### Aim of the task:
In the entries below, find each line with the word "computer" and pull it out.

### Input records:
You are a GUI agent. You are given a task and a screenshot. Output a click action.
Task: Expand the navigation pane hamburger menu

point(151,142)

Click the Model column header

==

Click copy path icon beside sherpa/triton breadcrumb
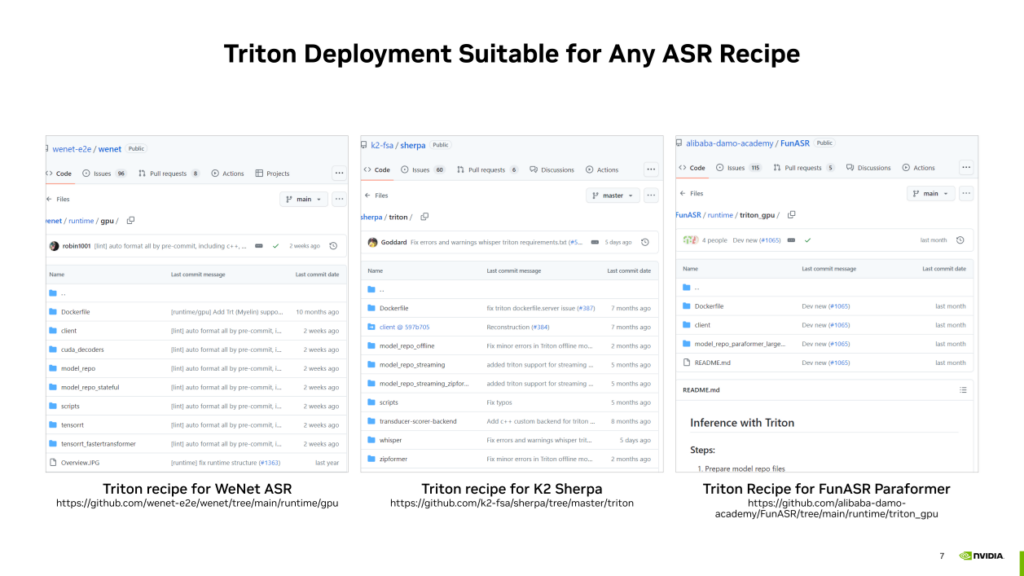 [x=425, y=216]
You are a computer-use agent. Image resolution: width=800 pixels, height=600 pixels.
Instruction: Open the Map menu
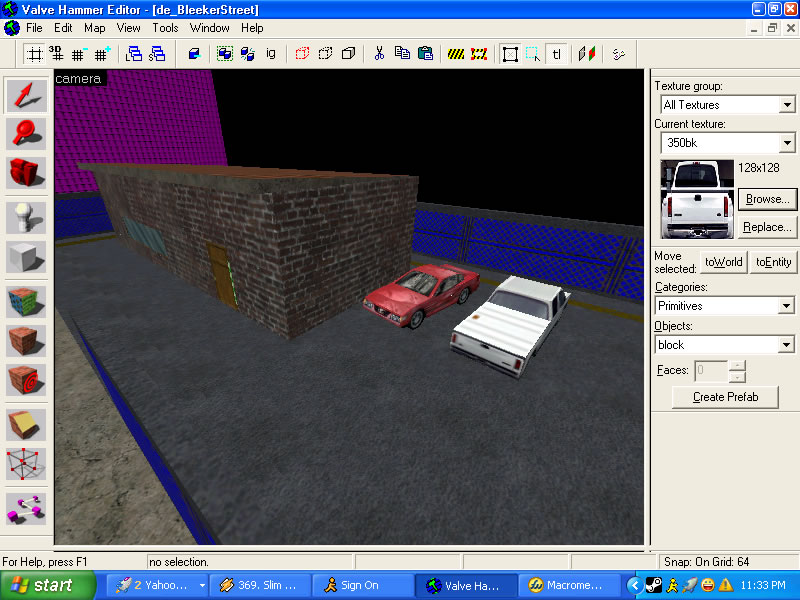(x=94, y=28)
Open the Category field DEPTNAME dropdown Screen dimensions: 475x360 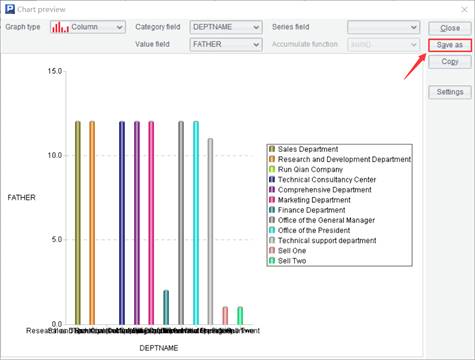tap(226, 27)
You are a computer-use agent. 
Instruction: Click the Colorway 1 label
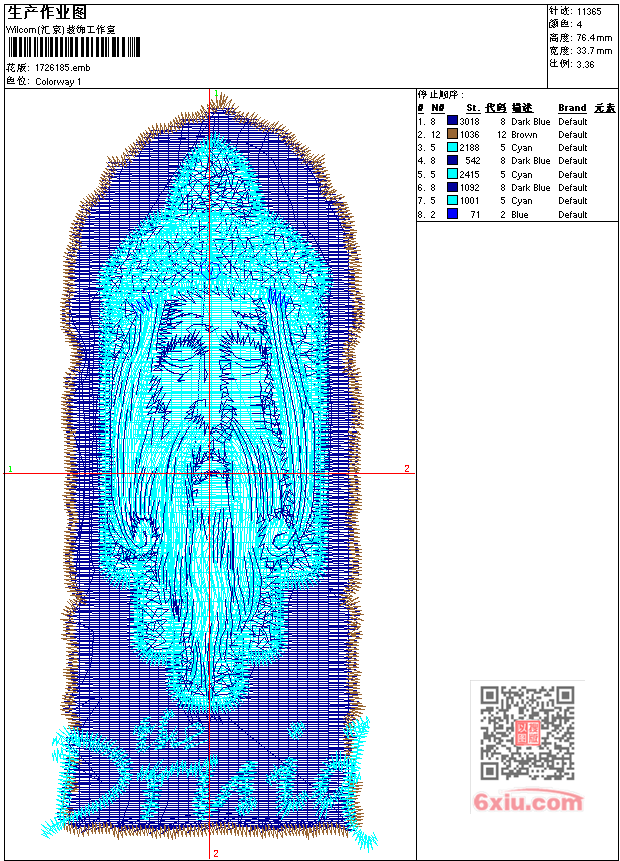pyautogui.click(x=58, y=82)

### Response to this exercise:
You are a computer-use agent. Image resolution: width=800 pixels, height=600 pixels.
You are a computer-use agent. 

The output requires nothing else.